>>>
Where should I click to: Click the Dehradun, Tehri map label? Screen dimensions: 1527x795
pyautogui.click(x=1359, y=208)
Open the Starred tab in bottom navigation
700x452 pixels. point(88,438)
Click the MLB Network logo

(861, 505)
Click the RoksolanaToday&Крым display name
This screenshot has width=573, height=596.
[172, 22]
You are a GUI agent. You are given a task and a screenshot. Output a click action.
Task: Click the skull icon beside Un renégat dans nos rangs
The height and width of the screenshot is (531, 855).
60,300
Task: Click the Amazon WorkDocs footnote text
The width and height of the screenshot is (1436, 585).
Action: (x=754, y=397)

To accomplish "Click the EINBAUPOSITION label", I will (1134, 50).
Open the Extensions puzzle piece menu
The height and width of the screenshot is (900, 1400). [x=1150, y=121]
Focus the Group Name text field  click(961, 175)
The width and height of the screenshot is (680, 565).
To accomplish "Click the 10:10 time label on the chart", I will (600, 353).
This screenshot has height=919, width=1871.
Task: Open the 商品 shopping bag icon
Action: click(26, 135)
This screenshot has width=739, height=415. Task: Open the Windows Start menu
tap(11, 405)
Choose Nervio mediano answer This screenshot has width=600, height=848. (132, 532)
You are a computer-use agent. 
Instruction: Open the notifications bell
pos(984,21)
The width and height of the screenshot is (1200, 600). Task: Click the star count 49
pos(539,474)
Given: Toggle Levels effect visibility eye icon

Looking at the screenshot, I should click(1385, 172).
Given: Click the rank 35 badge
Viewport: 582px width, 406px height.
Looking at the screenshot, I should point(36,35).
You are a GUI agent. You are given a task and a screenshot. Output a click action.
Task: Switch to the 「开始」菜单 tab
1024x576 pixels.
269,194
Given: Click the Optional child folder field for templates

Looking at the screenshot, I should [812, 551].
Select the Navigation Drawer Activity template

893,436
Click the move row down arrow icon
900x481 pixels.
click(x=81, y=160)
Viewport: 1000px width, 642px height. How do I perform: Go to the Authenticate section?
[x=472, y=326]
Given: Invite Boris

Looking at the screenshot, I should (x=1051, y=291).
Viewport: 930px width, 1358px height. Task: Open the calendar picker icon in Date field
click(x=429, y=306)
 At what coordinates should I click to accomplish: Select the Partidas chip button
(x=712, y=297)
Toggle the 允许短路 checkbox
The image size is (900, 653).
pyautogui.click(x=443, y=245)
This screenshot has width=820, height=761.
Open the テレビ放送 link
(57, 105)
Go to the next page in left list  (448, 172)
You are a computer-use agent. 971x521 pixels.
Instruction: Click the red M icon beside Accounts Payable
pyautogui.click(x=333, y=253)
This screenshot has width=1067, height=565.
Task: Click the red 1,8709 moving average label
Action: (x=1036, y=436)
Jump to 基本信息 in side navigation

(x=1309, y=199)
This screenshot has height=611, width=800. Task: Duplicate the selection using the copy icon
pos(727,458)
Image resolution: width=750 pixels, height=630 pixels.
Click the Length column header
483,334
<<<
What you should do: Before answering, check every line of the records for the string "text", then state how many lines have it, with the number only.

Finished task: 2